### About this exercise
Every entry below should be copied exactly, minus the pictures.

-=-=-=-=-

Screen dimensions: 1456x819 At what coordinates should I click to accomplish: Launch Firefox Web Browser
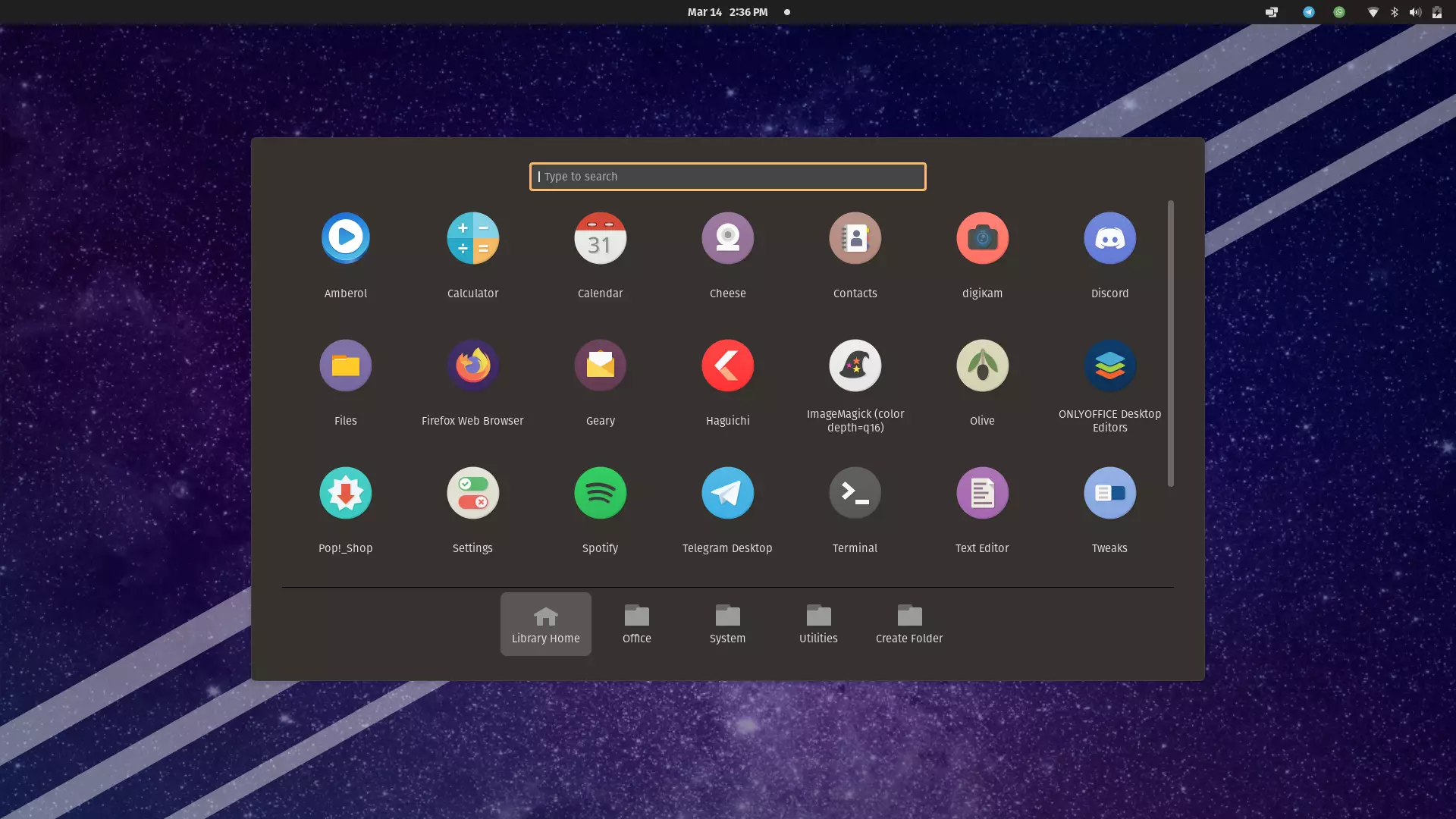click(x=472, y=366)
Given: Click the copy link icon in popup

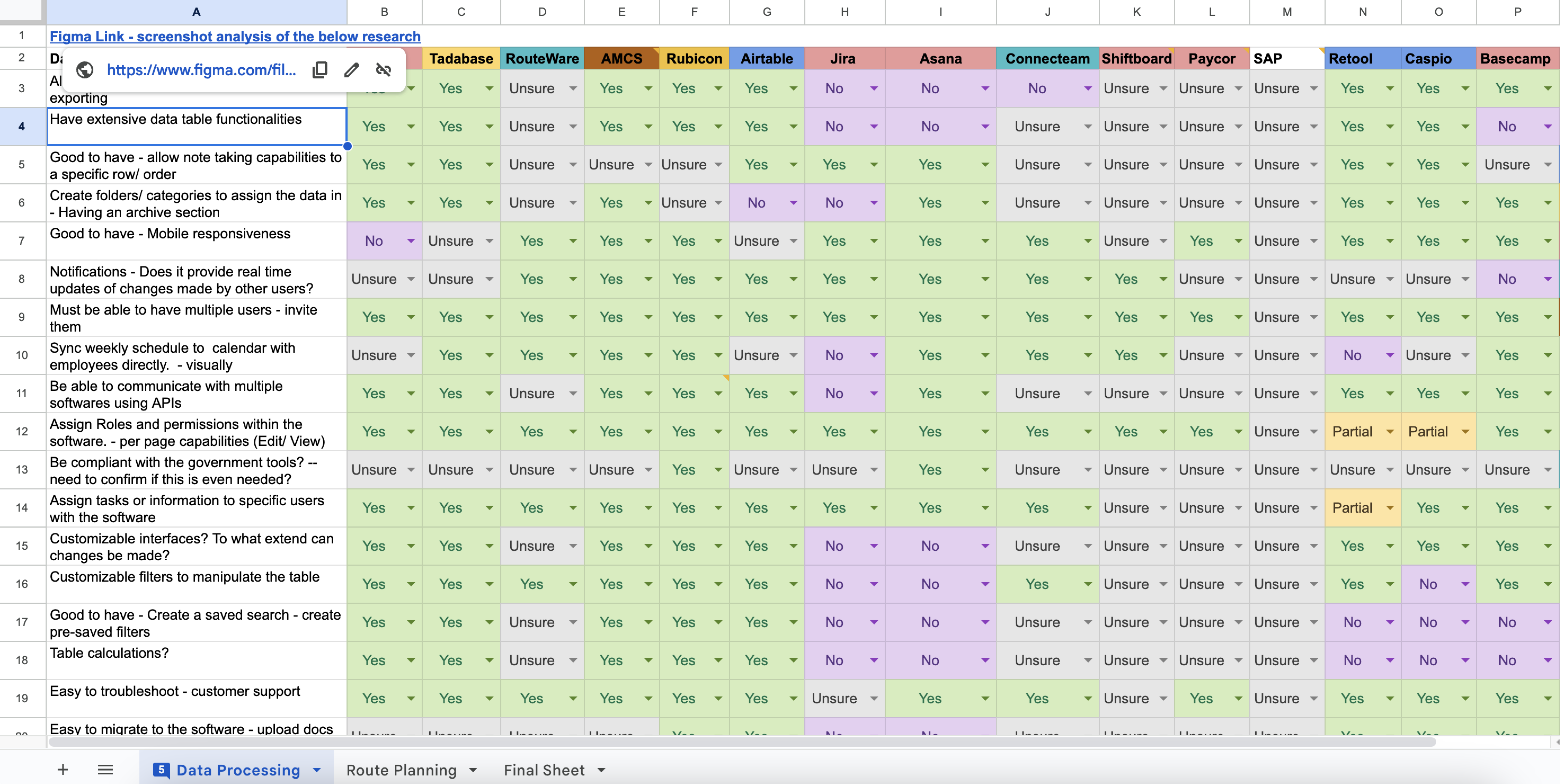Looking at the screenshot, I should [320, 70].
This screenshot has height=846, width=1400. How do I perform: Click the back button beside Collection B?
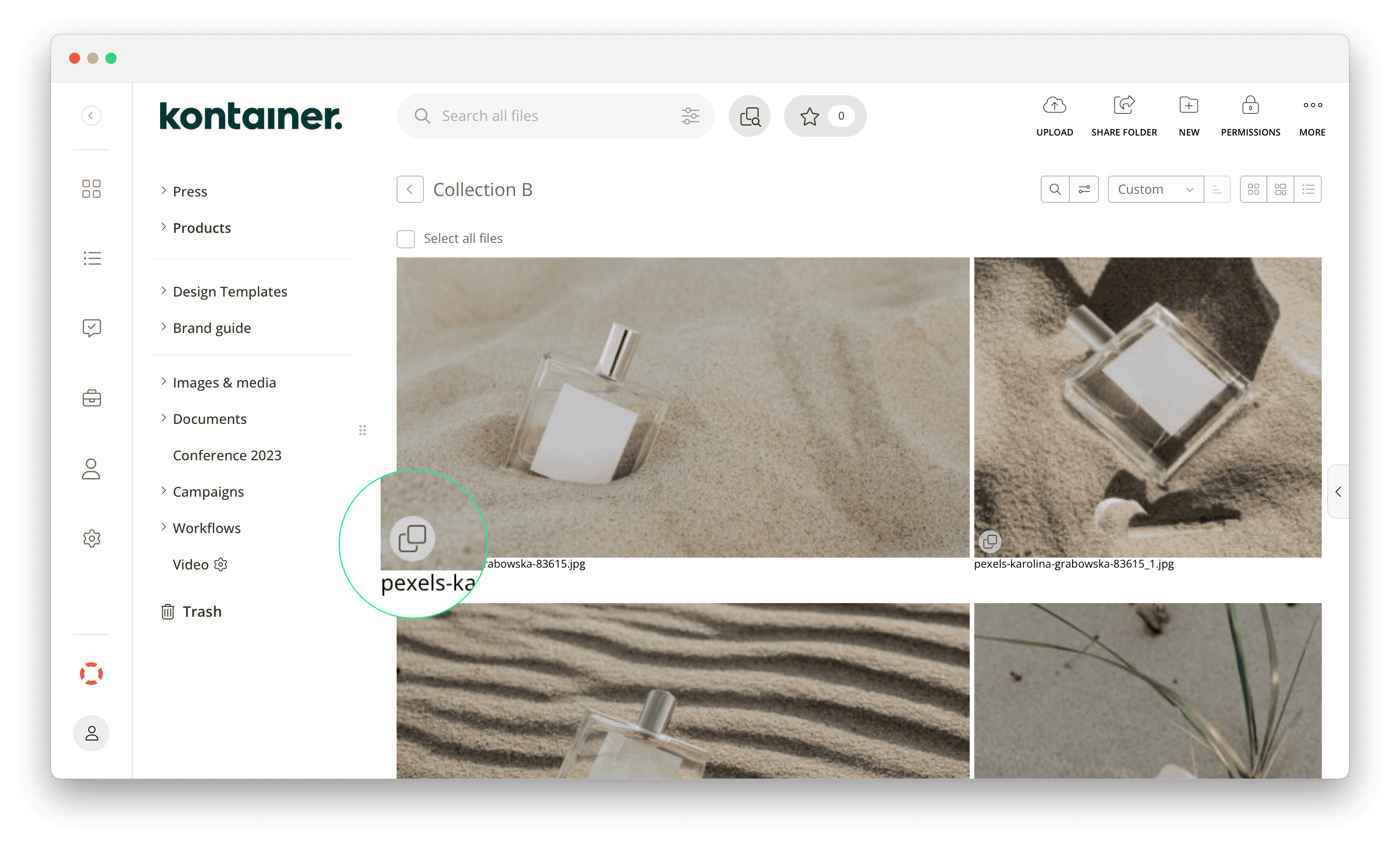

-=-=-=-=-

### Your response
Screen dimensions: 1456x819 At what coordinates should I click to accomplish: Launch Firefox Web Browser
click(x=472, y=366)
Given: Click the copy link icon in popup

Looking at the screenshot, I should [320, 70].
This screenshot has height=846, width=1400. How do I perform: Click the back button beside Collection B?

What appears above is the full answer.